= Andrew Wilson (historian) =

English political scientist (born 1961)

Andrew Wilson (born 1961) is a British historian and political scientist specializing in Eastern Europe, particularly Ukraine. He is a Senior Policy Fellow at the European Council on Foreign Relations, and Professor in Ukrainian studies at the School of Slavonic and East European Studies at University College London. He wrote The Ukrainians: The Story of How a People Became a Nation (the first four editions were titled The Ukrainians: An Unexpected Nation) and Virtual Politics: Faking Democracy in the Post-Soviet World.

Wilson is a member of the Ukraine Today media organization's International Supervisory Council.

He was born in Cumbria, England.

==Works==
- Ukraine: Perestroika to Independence (with Taras Kuzio), New York, St. Martin's Press, 1994, xiv, 260p. ISBN 0-312-08652-0.
- Wilson, Andrew (1996). "Ukrainian Nationalism in the 1990s: A Minority Faith"
- The Ukrainians: The Story of How a People Became a Nation, New Haven: Yale University Press, 2000, 2015, xviii, 366p.

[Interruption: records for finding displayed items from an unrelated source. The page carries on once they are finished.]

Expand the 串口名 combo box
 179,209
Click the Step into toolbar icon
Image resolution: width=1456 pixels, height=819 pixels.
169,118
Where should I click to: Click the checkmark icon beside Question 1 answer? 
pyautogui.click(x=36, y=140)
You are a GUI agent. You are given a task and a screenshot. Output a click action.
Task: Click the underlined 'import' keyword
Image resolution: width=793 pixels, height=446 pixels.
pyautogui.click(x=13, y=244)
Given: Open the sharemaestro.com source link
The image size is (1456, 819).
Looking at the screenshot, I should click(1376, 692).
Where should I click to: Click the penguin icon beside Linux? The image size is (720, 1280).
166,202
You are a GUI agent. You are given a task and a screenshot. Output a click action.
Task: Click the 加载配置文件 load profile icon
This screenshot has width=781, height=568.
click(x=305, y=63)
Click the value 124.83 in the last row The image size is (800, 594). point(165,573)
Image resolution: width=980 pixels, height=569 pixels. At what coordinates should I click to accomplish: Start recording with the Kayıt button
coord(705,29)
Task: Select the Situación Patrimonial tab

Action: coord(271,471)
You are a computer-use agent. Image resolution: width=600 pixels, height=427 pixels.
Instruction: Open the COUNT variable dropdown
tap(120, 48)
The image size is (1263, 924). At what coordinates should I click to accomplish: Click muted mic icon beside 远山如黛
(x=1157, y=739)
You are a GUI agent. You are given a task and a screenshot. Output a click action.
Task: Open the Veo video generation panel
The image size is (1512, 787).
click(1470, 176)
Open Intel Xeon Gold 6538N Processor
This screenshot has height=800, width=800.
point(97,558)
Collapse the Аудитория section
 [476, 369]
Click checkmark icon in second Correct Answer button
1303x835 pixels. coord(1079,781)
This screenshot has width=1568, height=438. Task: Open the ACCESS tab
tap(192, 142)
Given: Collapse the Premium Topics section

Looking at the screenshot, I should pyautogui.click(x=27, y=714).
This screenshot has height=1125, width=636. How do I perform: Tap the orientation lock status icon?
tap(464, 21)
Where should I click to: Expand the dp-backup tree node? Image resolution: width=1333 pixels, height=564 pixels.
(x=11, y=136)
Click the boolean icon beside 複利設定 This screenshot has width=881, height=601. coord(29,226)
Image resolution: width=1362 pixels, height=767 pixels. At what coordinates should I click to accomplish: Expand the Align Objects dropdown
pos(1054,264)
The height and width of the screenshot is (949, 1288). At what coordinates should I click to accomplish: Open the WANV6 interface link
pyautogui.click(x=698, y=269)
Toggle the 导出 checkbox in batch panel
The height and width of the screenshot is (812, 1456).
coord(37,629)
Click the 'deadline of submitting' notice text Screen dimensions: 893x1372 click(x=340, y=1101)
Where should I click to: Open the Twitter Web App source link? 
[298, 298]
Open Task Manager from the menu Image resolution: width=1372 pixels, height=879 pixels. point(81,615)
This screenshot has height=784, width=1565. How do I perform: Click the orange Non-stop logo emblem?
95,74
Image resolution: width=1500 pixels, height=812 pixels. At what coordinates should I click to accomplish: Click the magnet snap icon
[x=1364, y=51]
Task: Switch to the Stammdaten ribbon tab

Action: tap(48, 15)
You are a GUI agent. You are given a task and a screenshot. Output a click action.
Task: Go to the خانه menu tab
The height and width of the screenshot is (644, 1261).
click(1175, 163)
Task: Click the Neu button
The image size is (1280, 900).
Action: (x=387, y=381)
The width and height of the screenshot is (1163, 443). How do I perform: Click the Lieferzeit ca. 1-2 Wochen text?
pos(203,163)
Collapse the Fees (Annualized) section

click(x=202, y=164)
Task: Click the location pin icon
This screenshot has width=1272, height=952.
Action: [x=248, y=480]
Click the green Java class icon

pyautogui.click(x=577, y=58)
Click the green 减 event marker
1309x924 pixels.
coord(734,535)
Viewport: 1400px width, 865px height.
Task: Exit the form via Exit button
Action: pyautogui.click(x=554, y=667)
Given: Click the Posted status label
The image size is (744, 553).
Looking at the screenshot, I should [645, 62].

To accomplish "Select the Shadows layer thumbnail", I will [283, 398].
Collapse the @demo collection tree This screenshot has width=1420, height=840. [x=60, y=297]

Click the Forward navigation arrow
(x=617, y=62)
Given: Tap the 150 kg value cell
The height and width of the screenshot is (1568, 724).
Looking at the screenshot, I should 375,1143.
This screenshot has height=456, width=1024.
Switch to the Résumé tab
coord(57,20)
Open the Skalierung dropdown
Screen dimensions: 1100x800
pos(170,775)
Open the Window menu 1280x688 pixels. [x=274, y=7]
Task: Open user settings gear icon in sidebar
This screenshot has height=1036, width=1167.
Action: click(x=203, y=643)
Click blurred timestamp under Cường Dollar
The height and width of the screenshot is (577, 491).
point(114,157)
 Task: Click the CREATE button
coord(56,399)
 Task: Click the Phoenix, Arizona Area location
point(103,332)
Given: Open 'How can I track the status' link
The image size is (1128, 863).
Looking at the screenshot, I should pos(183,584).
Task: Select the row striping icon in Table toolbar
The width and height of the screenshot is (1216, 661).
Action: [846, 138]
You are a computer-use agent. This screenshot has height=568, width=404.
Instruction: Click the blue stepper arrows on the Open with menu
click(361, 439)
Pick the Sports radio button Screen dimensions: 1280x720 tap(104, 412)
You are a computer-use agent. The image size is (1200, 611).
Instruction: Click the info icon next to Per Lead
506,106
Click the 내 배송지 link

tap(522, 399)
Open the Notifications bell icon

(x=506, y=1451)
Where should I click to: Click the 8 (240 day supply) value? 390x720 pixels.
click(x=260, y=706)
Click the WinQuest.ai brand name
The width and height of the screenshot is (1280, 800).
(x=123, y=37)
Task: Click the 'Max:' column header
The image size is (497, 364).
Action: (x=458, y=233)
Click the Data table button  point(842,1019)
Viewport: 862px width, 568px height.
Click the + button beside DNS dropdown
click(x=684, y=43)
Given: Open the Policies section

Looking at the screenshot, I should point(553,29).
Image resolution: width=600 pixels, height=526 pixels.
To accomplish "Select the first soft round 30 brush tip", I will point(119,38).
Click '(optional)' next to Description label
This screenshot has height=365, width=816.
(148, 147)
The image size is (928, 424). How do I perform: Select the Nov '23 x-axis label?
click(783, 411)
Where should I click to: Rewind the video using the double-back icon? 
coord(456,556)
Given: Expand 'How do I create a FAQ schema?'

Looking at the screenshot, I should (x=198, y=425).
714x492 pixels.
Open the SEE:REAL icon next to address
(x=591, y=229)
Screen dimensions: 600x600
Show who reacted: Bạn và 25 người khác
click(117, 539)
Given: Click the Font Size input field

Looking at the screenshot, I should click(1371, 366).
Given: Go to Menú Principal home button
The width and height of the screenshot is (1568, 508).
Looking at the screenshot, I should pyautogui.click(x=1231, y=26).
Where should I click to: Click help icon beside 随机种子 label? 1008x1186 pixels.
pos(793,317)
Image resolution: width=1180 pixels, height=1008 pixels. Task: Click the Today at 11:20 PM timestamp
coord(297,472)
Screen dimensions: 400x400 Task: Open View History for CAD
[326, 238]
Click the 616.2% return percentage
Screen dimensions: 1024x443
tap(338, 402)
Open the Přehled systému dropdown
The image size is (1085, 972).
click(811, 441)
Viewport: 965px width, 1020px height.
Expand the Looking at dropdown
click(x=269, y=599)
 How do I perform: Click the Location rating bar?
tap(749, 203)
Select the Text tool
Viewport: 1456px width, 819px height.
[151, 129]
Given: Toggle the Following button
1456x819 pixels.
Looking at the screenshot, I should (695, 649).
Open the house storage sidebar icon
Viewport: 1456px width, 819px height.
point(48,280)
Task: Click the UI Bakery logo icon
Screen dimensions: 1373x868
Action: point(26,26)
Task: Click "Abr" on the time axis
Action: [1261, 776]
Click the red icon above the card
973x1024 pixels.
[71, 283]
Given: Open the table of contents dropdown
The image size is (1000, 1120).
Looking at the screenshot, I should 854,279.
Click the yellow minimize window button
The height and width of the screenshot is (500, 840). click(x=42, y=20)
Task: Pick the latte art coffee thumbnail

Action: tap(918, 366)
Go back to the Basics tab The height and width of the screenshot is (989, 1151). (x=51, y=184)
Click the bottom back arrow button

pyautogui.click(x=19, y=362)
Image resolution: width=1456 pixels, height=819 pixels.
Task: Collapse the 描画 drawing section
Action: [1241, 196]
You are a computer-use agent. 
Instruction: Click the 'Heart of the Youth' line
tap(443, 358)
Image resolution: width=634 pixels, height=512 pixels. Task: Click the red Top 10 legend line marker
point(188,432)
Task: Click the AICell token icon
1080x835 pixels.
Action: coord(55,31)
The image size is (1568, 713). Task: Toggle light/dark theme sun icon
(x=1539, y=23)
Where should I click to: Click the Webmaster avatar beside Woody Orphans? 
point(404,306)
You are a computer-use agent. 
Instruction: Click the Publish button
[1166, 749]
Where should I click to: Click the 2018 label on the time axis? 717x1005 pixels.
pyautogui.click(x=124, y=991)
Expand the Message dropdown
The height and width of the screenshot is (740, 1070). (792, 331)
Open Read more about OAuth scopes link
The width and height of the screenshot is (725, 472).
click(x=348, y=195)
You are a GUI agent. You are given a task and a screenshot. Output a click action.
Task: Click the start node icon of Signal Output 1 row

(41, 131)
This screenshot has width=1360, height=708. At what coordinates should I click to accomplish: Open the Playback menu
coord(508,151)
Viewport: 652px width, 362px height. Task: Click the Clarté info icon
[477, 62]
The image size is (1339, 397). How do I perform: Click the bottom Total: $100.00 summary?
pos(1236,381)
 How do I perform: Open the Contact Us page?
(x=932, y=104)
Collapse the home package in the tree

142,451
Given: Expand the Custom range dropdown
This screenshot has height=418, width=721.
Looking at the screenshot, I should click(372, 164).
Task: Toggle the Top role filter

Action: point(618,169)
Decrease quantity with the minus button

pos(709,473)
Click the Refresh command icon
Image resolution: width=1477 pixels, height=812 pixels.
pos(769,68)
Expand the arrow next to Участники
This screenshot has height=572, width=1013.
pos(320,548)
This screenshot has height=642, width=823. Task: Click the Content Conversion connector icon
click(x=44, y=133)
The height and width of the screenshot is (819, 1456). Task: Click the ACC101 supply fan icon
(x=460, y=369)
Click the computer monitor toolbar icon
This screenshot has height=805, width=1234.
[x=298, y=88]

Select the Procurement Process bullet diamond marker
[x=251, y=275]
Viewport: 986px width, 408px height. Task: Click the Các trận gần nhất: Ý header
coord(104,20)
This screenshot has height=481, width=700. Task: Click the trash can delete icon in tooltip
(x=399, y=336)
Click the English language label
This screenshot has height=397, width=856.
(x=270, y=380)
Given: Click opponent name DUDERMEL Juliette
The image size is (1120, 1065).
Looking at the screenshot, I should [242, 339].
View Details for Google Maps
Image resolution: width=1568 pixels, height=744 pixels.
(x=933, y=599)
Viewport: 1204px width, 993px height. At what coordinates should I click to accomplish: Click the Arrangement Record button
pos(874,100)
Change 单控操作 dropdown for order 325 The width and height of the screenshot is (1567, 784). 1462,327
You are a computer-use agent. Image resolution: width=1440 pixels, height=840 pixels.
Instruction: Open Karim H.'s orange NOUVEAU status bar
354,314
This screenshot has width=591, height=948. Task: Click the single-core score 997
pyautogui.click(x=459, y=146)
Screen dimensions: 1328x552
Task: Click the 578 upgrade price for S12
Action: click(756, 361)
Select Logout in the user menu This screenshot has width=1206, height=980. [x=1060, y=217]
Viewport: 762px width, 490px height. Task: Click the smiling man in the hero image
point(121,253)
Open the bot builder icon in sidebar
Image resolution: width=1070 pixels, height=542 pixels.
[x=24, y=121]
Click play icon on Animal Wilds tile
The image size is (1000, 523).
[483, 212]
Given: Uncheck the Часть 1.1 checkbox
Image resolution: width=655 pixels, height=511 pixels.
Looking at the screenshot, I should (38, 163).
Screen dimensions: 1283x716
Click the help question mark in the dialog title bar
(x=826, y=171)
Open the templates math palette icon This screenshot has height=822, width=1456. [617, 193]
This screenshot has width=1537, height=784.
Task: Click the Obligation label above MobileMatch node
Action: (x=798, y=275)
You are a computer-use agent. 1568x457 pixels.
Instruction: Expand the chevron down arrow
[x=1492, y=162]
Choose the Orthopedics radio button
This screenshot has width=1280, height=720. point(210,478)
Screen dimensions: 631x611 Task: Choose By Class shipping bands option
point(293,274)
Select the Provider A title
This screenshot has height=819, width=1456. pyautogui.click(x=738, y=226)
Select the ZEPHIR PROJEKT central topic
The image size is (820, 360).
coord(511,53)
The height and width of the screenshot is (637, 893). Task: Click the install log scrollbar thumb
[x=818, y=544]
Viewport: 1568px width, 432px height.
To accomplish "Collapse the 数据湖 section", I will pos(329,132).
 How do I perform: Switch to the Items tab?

ISBN 0-300-08355-6, 2nd edition 2002 ISBN 0-300-09309-8, 3rd edition 2009 ISBN 978-0300154764, 4th edition 2015 ISBN 978-0300217254, 5th edition 2022 ISBN 978-0300269406.
- Virtual Politics: Faking Democracy in the Post-Soviet World, Yale University Press, 2005, ISBN 0-300-09545-7.
- Ukraine's Orange Revolution, Yale University Press, 2005, ISBN 0-300-11290-4.
- Belarus: The Last European Dictatorship, Yale University Press, 2012, ISBN 978-0-300-13435-3.
- Ukraine Crisis: What it Means for the West, Yale University Press, 2014, ISBN 978-0-300-21159-7.